CAPE TOWN – “Be prepared,” the motto of the Scouts movement since 1907, speaks to being in readiness for anything that might happen.
In scenario planning for crises, we also try to anticipate what the worst and best case would be for a given issue and prepare accordingly. I doubt many of us anticipated this moment, but that said, Africa is in a position to learn from international best practices so that to its best ability, it can “be prepared”.
It needs to be. Africa is recognised by the World Health Organisation (WHO) as being particularly vulnerable to the impact of Covid-19. Tedros Ghebreyesus, director-general of the WHO, recently stated that Africa should “prepare for the worst and prepare today”.
The continent comprises roughly 1.35 billion people across 54 separate countries.

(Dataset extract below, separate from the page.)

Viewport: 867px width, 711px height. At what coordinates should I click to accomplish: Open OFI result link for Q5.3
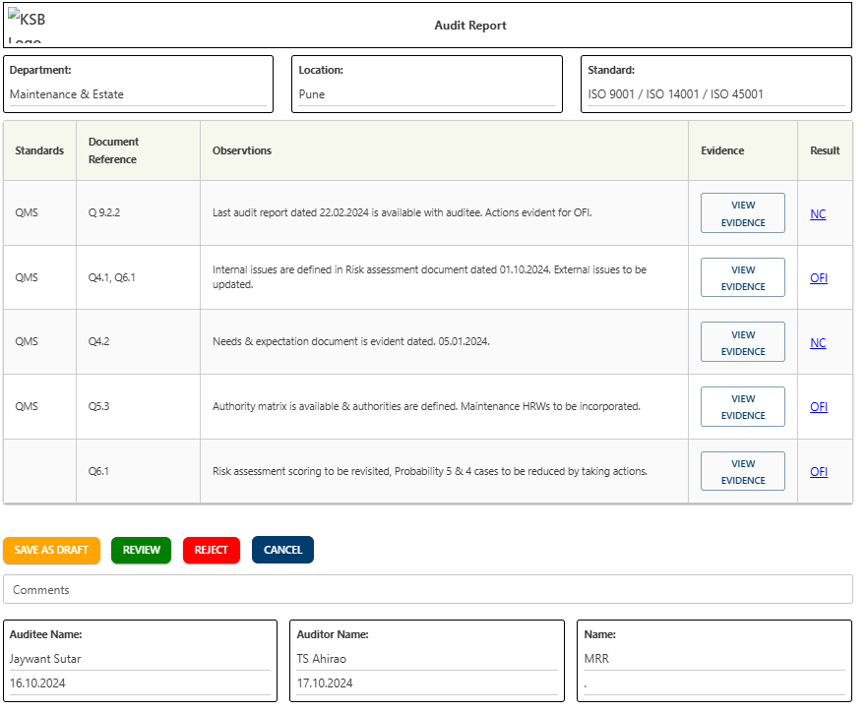[x=818, y=407]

The majority of South Africans and those living on the continent also reside in high-density areas with limited access to running water and electricity, and de facto, health care.
This makes containing the spread of Covid-19 especially difficult. Add to this the fact that there is a high prevalence of people with compromised immune systems who would be most vulnerable, and our need as a country and as a continent to be prepared is imperative.
The full impact of the disease on the world cannot as yet be fathomed, but as of March 31, South Africa had 1353 confirmed cases of Covid-19 and five deaths.
One infection has also been recorded in Khayelitsha, the first “township” in the country to do so, and one of the Western Cape’s most densified human settlements.
Rwanda and South Africa have taken the lead on the continent in combating the spread, instituting national lockdowns ahead of the predicted infection curve.
This is much earlier than Western countries like the US, UK and Italy, which has been particularly hard hit by the virus. The aim is to interrupt the transmission flow to give health-care systems the chance to cope.
While lockdown is anticipated to be lifted in South Africa at midnight on April 16, it could well be longer if citizens do not behave. Sadly, there are thousands unconvinced of the serious nature of this pandemic, and who are not adhering to the rules, jeopardising everyone’s life in the process.
In Kenya, not yet in full lockdown, violent clashes between law enforcement and citizens are already happening. Anarchy across the continent is as much a fear for governments as the virus itself, as they would be fighting battles on two fronts.
But Africa has also delivered some of the world’s key lessons in changing behaviours when it comes to infection control – how Ebola has been controlled, for example. This, though, depends entirely on education outreach and helping local communities to think differently.
Further possibly hampering efforts to contain Covid-19 on the continent and educate the populace is the inherent distrust Africans have of their governments.
Pervasive corruption and disinformation propaganda campaigns over years have done little to convince the populace of the veracity of the current narrative, as well as making it tough to restrict and control movements and public gatherings.
In South Africa, we have a population count of around 57 to 59 million. While the country has one of the best public health systems on the continent, the stark reality is that it has fewer than 1 000 intensive care unit (ICU) beds, of which 160 are to be found in the private sector.
This is still better than our neighbours, though, where Malawi has just 25 ICU beds in its public hospitals and a population size of 17 million people; or Uganda, with a population of 44 million and 1500 beds, which are mostly found in the Mulago National Referral Hospital, and whose ICU can accommodate just 60 patients. South Sudan, devastated by a five-year civil war, has just 24 ICU beds.
The real concern, therefore, is the invasion of Covid-19 into heavily densified areas. It is nigh-on impossible to self-isolate in these locations, such is the current WHO-recommended protocol. However, social distancing can be implemented. So, stay at home.
Why is this important? Global reports show that all health-care systems are strained – in developed as well as developing economies.
Ventilators are in short supply everywhere, with factories like Dyson in the UK now re-engineering assembly lines to produce this much-needed lifesaving equipment. Likewise, in the USA, where General Motors has been commissioned to produce it.
South Africa should follow suit and not wait. We have the capabilities here and this would also assist with the economic crisis we are facing.
And, what of the economy? The South African economy has not been in good shape for years. Covid-19 does not help, but then again, I believe it could well be the catalyst to ignite much needed reforms, new thinking, new ways of doing things.
We are already seeing signs of this with the level of government commitment, individual and corporate innovation, and ubuntu, as well as cross-continental collaboration.
On Friday last, ratings agency Moody’s downgraded South Africa to sub-investment status. The timing could not have been worse, but it has served to spark much-needed structural reforms, as conveyed by Finance Minister Tito Mboweni on Sunday night. What these are, we all wait to see.
In the meantime, Africans, who are resourceful by nature, are coming together to help one another, contributing to monetary resources such as the Solidarity Fund and local community initiatives, donating food and supporting local suppliers and retailers who are putting their lives on the line to remain open.
As global as we are, the locavore movement (which aims to connect producers and consumers in the same region) is in full swing; it may well define a new way of living, going forward, because let’s face it, our future will be forever different.
Right now, if we in Africa want to spread something, let us spread love, understanding and compassion. Let us adapt our behaviour so we can be as best prepared as we possibly can, for whatever will come.